**What this task involves**
Looking at the entries below, how many lines include the word "Unsere"? Answer with the number alone.

**Available data**

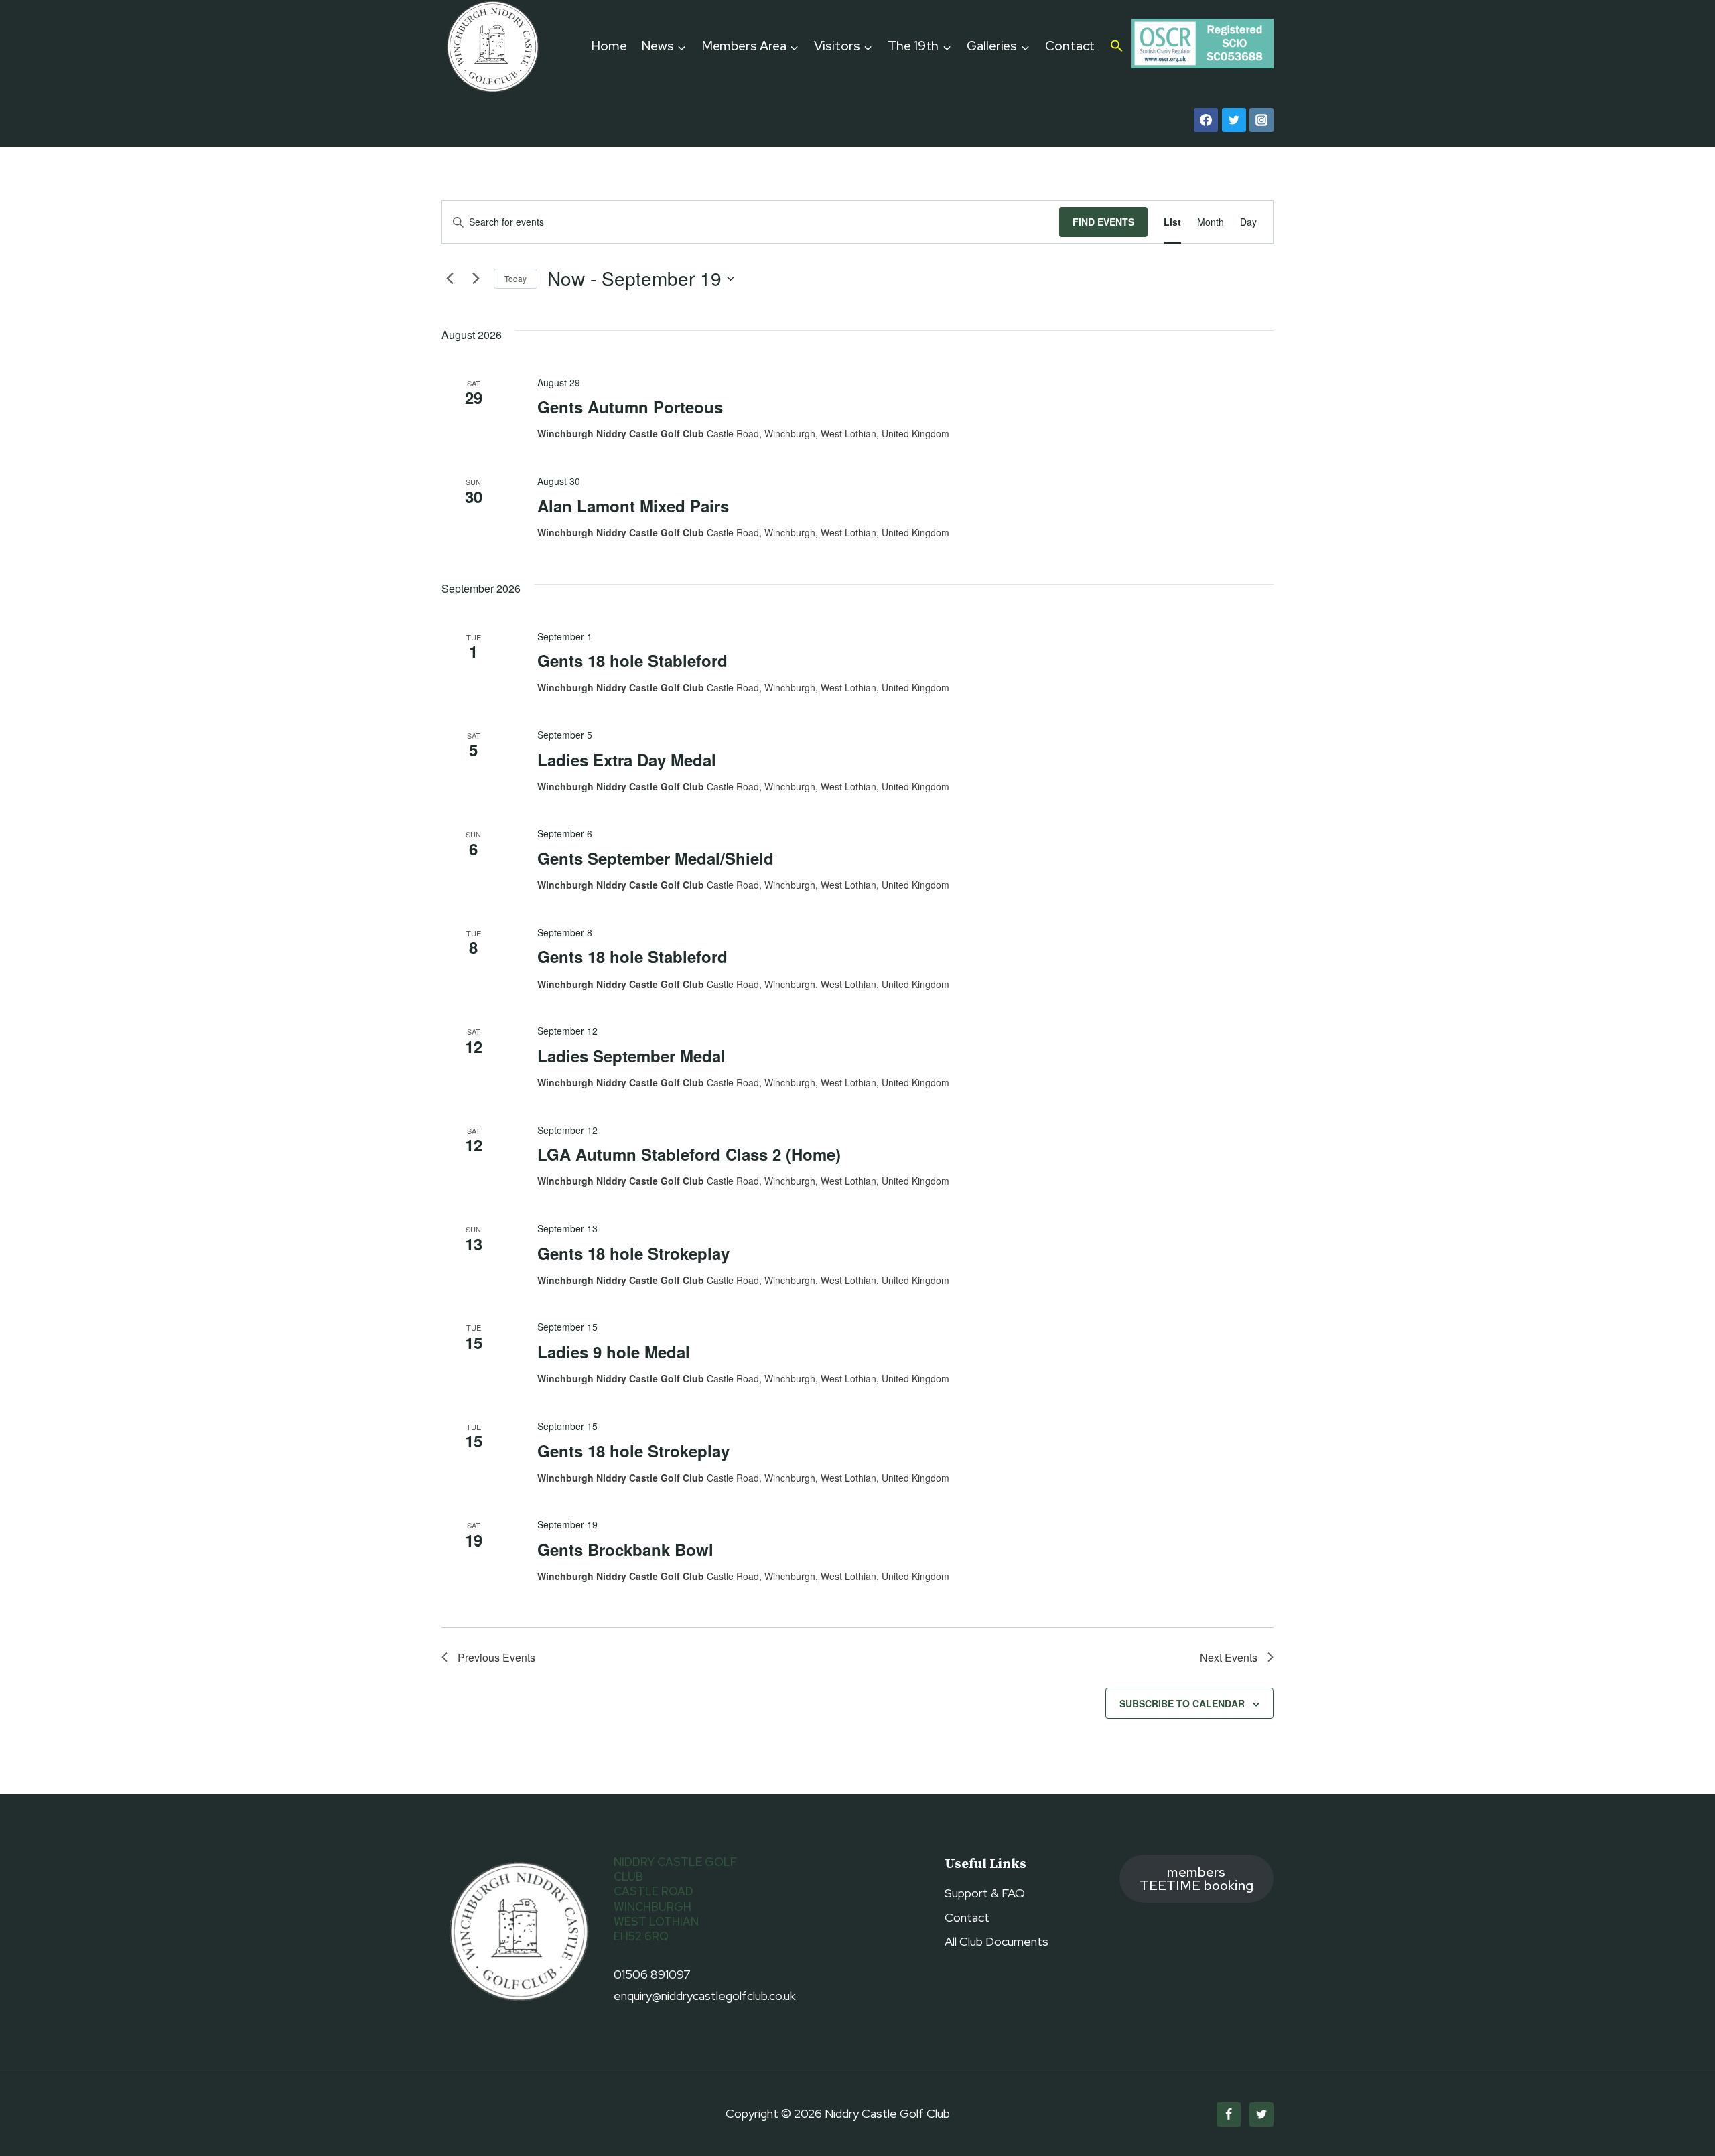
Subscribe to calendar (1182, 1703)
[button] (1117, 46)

---

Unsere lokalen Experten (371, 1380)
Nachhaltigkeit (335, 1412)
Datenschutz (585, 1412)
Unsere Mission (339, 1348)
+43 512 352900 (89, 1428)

**Written solution**
2